- [Alıştırma yönergeleri]
(a) Aşağıdaki belgesel haberinde "TRT bir ilke" ifadesinden başlayıp aşağı doğru "dolu yıllarını anlatıyor." ifadesine kadar her şeyi harfi harfine kopyalayın.
(b) Belgesel haberine göre Muhammed ve Ahmet Dadali kardeşler kaç yıl sonra bir araya geldi?

- [Alıntı metin]
▶
TRT bir ilke daha imza atıyor. TRT İstanbul Televizyonu, 'Gamalı Haç İle Kızıl Yıldız Arasında' adlı belgesel şimdiye kadar izlemediğimiz bir konuyu gündeme getiriyor.
Abone olTRT İstanbul Televizyonu tarafından hazırlanan “Gamalı Haç İle Kızıl Yıldız Arasında” adlı belgesel, savaş tarihi belgesellerinde şimdiye kadar izlemediğimiz bir konuyu gündeme getiriyor. 23 Ocak 2006’dan itibaren 8 bölüm halinde TRT-2 ekranlarında izleyeceğimiz belgesel, II. Dünya Savaşı’nda Nazi ve Kızılordu arasında kalan Rusya Müslümanları’nın acı dolu yıllarını anlatıyor.
Belgeselin ilk bölümü 23 Ocak akşamı TRT-2'de 22:30'da yayınlanırken, tekrarı aynı gece 01:25'de ve 24 Ocak sabahı 07:20'de TRT-2 ekranlarına gelecek. 'Gamalı Hac İle Kızıl Yıldız Arasında', TRT'nin internet sitesi www.trt.net.tr adresinden de izlenebilecek...
Ödüllü belgesel yönetmeni Neşe Sarısoy Karatay’ın imzasını taşıyan ve danışmanlığını Zafer Karatay’ın yaptığı “Gamalı Haç İle Kızıl Yıldız Arasında”, II. Dünya Savaşı’nda ölen, kaybolan, sürgüne gönderilen Türkler’in hayatlarını gösteriyor. Sovyet Rusya topraklarında yaşayan Türkler’in cephede nasıl kullanıldığını, savaşın ardından neler yaşadıklarını gözler önüne seriyor… TRT kameraları, II. Dünya Savaşı’nın karanlıkta kalmış köşelerinden bakan Sovyet Doğu halklarının; Kazak, Kazan ve Kırım Tatarı, Kırgız, Türkmen, Kafkas halkları, Karaçaylar ve Malkarlar’ın yüzünü aydınlatıyor!.. Tarihin önemli bir dönemine ışık tutan belgeselde Prof. Nadir Devlet ve Alman araştırmacı-yazar Patrick Von Zur Mühlen’in de görüşlerine yer veriliyor…
1,5 yılda 150 saat çekimde 100’den fazla tanıkla röportaj
Türkiye, Kırım, Türkmenistan, Kırgızistan, Almanya, Azerbaycan, Avusturya, İtalya ve Amerika Birleşik Devletleri’nde gerçekleştirilen çekimlerine geçtiğimiz yıl başlanan belgesel; 1,5 yılda 100’den fazla savaş tanığının röportajlarına yer veren 150 saatlik bir maraton…
Belgeseldeki hoş sürprizlerden biri de savaş nedeniyle ayrı düşen Dadali kardeşlerin belgesel çekimlerinde birbirine kavuşması. Muhammed (80) ve Ahmet Dadali (68) kardeşler, tam 60 yıl sonra belgeselin çekimlerinde buluştu.
◀
- [Verilen bilgiler]
▶
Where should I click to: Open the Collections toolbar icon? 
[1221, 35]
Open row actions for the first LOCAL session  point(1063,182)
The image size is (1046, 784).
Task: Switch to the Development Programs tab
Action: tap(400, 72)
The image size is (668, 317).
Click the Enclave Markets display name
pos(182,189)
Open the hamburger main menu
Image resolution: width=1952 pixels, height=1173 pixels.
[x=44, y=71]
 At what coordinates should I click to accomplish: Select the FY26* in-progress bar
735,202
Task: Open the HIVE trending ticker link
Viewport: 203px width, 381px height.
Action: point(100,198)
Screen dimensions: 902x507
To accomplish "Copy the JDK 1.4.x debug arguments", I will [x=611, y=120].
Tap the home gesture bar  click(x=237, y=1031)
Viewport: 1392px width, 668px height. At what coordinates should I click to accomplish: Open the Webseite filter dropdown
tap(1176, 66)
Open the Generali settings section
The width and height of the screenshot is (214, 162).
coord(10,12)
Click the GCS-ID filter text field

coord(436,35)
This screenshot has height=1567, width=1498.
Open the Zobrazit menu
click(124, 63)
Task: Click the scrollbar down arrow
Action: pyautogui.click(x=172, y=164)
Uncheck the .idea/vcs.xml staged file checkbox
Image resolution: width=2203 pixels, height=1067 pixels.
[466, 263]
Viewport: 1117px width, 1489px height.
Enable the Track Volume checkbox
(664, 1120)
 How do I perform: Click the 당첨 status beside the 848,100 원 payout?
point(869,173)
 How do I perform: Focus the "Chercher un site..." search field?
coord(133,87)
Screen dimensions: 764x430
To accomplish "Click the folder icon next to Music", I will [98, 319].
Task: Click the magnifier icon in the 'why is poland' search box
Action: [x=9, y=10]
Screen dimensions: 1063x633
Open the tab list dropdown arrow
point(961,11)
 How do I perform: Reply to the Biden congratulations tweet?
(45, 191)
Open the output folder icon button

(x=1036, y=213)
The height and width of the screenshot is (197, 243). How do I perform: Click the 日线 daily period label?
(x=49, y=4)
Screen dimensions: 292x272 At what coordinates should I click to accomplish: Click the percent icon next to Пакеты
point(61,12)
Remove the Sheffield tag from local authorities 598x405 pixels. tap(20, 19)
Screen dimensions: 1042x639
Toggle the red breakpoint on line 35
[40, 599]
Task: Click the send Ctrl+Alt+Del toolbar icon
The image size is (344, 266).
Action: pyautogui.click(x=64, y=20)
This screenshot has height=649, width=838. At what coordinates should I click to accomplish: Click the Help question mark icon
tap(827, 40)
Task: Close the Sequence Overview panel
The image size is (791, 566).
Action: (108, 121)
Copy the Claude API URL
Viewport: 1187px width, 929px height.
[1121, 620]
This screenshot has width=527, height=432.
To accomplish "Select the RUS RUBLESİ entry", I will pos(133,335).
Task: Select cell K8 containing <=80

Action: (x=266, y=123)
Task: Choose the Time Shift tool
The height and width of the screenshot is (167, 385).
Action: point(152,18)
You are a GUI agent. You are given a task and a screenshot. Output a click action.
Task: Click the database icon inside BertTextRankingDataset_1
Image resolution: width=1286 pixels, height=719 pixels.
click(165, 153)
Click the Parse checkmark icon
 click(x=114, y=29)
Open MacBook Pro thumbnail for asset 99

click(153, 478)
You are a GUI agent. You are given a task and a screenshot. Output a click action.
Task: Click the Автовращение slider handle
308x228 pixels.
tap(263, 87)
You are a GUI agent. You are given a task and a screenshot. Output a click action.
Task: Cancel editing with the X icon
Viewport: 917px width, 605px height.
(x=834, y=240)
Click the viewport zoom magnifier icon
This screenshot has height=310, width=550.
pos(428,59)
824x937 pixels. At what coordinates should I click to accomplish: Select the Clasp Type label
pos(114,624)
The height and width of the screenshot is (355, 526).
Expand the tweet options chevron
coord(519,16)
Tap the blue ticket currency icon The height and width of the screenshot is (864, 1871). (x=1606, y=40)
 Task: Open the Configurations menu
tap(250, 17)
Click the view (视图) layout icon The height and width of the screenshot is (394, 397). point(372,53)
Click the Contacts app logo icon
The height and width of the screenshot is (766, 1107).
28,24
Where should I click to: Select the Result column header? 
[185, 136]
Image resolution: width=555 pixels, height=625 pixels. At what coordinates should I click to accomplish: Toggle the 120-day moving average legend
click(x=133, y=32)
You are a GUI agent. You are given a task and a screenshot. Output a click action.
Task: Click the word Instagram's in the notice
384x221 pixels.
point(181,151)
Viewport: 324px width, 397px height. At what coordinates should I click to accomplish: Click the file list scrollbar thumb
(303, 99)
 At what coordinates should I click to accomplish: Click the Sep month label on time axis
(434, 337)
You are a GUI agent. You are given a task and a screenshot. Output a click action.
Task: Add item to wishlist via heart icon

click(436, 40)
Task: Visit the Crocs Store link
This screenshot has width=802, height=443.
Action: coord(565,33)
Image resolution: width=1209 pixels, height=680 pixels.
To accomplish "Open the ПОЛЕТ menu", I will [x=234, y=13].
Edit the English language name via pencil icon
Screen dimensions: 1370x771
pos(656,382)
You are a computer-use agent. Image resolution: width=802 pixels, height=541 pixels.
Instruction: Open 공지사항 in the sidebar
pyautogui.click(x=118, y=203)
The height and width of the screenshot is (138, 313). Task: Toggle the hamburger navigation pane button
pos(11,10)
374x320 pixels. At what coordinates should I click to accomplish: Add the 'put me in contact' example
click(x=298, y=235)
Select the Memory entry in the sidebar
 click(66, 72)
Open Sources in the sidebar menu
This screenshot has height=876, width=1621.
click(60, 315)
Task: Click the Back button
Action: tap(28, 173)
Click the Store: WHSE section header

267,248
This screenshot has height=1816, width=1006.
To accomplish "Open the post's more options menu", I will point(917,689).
◀
- [Beklenen çıktılar]
(a)
TRT bir ilke daha imza atıyor. TRT İstanbul Televizyonu, 'Gamalı Haç İle Kızıl Yıldız Arasında' adlı belgesel şimdiye kadar izlemediğimiz bir konuyu gündeme getiriyor.
Abone olTRT İstanbul Televizyonu tarafından hazırlanan “Gamalı Haç İle Kızıl Yıldız Arasında” adlı belgesel, savaş tarihi belgesellerinde şimdiye kadar izlemediğimiz bir konuyu gündeme getiriyor. 23 Ocak 2006’dan itibaren 8 bölüm halinde TRT-2 ekranlarında izleyeceğimiz belgesel, II. Dünya Savaşı’nda Nazi ve Kızılordu arasında kalan Rusya Müslümanları’nın acı dolu yıllarını anlatıyor.

(b) Tam 60 yıl sonra, belgeselin çekimlerinde buluştular.